Tasks to perform —
**A)** Please list every distinct variable name that the thread declares with the keyword var, counting each name once.
**B)** Reproduce the thread word for word from "setNo = onNo($el)" to "to that function.".

Page extract —
· · · · ·

Javascript replace local variable with function return

Question

many people said that looping function inside each() is bad practices.

it will cause terrible perfomance...

just like version one...

Version one :

$(".next").each(function() {

    var el    = $(this),
        setNo = 0,
        onNo  = function() {

            setNo = 1;

        };

    onNo(); // setNo will become 1

)};

so, i have to move function outside each(). then i'm confused on replacing local variable at each()

Version two :

var onNo = function() {

    var setNo = 1;

    return setNo; // replace it

};

$(".next").each(function() {

    var el    = $(this),
        setNo = 0; 

    onNo(); // it's not replacing setNo local variable. how to fix this?

)};

how to fix this?

do you guys have more efficient design pattern, i'm really confused at javascript design pattern.

thanks...

Answer 1

Are you looking for something like this?

function onNo ($el) {
    // do some calculation with $el
    var setNo = 1;
    return setNo;
}

$(".next").each(function() {

    var $el = $(this)
    var setNo = 0

    setNo = onNo($el)
)}

Answer 2

I agree with Juhana's comment that the performance issues are not significant enough to worry about. However, to answer your question:

You can't set a local variable in another function like that. However, you can pass variables to that function.

var onNo = function(setNo) {

    return setNo; // returns 0

};

$(".next").each(function() {

    var el    = $(this),
        setNo = 0; 

    onNo(setNo);

)};

· · · · ·

Data block —
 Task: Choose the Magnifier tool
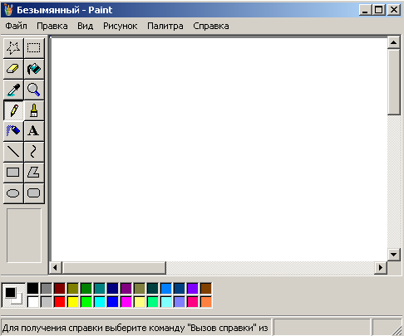pyautogui.click(x=34, y=90)
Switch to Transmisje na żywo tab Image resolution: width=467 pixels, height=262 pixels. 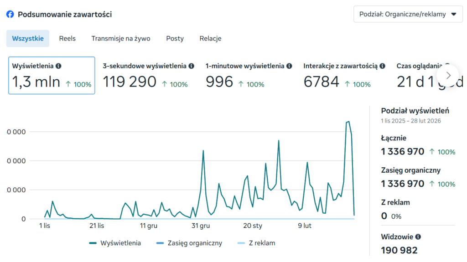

· · · · ·

Answers given —
**A)** el, setNo, onNo, $el

**B)**
setNo = onNo($el)
)}

Answer 2

I agree with Juhana's comment that the performance issues are not significant enough to worry about. However, to answer your question:

You can't set a local variable in another function like that. However, you can pass variables to that function.